Channel such as Slack, Gmail or Zoom require user credentials. Being able to share these credentials securely is especially important for this workflow. channel. We have started using NordPass and this has been a radical change because NordPass generates
and securely stores passwords for your entire team in an encrypted cloud. The synchronization Cross Devices works perfectly on both desktop and mobile devices. mobile devices. The data leak scanner that this application has alerts us
if any of our credentials, users and passwords have been leaked on the dark web. Finally, secure sharing allows me to share credentials and credit card details safely with any of my teammates without compromising security, because
We all know that sending passwords by email, credit card details or writing them down on paper is very risky. To eliminate the risks of password management in your company, I highly recommend you try NordPass. They offer a
Free trial with no credit card required so you can see how NordPass Business transforms the way you work in your company's applications. For a limited time, NordPass offers a free 3-month trial of the NordPass Business product,
only for those who watch this channel. To access this offer use the code GUSTAVO at nordpass.com/gustavo. And now let's go back to our video. So, how have they managed to overcome the limitations they had? I'm going to explain it
in simple terms. They have trained their models by introducing very important innovations in the algorithms and have managed to optimize the capacity of the chips they have, which As you know they are limited, using machine code.
I will detail this explanation in a more technical way in an answer to a ask later in this video. But now I'll give you an appetizer. On the one hand, they have used a technique called distillation, by which a new model,
It would be the apprentice model, it dialogues with an already existing model. Imagine what the model could be 4.0 from OpenAI and this second model would act as a teacher. The two models would open a dialogue in the one where questions are asked, many questions, millions of questions. The apprentice makes a
question, the teacher answers that question and the learner distills the knowledge of the model older and superior model. Has DeepSeek built on previous work from other models? of OpenAI and meta? Everything seems to indicate that this is the case and OpenAI affirms that it has evidence
that this has happened. On the other hand, when designing your model capable of reflecting and capable of developing a much more accurate answer, the R1 model, the model that reasons, has used a completely revolutionary technique.

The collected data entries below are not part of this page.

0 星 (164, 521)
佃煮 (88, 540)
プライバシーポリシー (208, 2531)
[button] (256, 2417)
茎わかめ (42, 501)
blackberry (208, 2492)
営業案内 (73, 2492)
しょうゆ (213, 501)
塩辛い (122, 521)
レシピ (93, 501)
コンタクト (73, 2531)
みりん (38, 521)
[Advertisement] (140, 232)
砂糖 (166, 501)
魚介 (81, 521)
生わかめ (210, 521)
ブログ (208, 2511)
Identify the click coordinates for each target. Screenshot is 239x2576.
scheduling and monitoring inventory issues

They have created a reward system so that the model learns to think for itself. This methodology is called "reinforcement learning",
reward learning, and they have done it with very good results. And finally, they have simplified the necessary computation
to make inference, What happens when we make a query? to an artificial intelligence.
This process, therefore, is called inference, and it is a different process from training. So, every time we ask a query to an artificial intelligence
or a chatbot, for example, we are generating inference. DeepSeek has managed to simplify inference applying completely new compression techniques.
What implications does this change have for artificial intelligence? And for the global geopolitical scenario? Until this moment, we all thought that the United States, with some exceptions,
For example, in France there is the Mistral model and there are other models in other countries, but We thought the United States had absolute dominance in generative AI. The emergence of DeepSeek tells us that although the United States is still the leader, DeepSeek
has shown that the quality of the best models can be replicated in less time than sooner and with fewer resources. What direct impact does this have? Lower training costs through new techniques and lower costs for inference, for the query we make to
artificial intelligence chatbots. This represents a revolution. To the extent that the The costs of training a model drop dramatically, and so does the cost of putting artificial intelligence into service on the market, these costs decrease. And of course,
and more people, more companies, more operators will be able to do it. Second, the emergence of DeepSeek and the fact that your model is available
through open source, Open Source, opens a spigot in the debate that existed between closed models of artificial intelligence
and open artificial intelligence models. If there are open models with DeepSeek R1 capability, It's totally free, what's going to happen?
Well there are probably other companies that develop open models of great capacity, and that is already happening.
And this means that competition expands and also that there will be more and more companies and more organizations that instead of hiring a payment service in the cloud
to be able to use artificial intelligence within your organization, They are going to start installing these artificial intelligences locally.
They are going to do it, as it is technically known, on-premise, so the cost will be lower and these companies also make sure to protect the private data of their organization
and all the knowledge that is generated within that organization. And at a geopolitical level, I think this balances the scales in innovation in intelligence artificial between the United States and the rest of the world, specifically in a first
instance between the United States and China. But any country can now develop its own models, overcoming restrictions that the United States imposes on certain countries and also knowing that the cost of
training and inference of those models is going to be much cheaper. Who is behind DeepSeek? DeepSeek is a side project of an organization that It's called HiFlyer, which is a quantum mutual fund operator. Let's go in parts.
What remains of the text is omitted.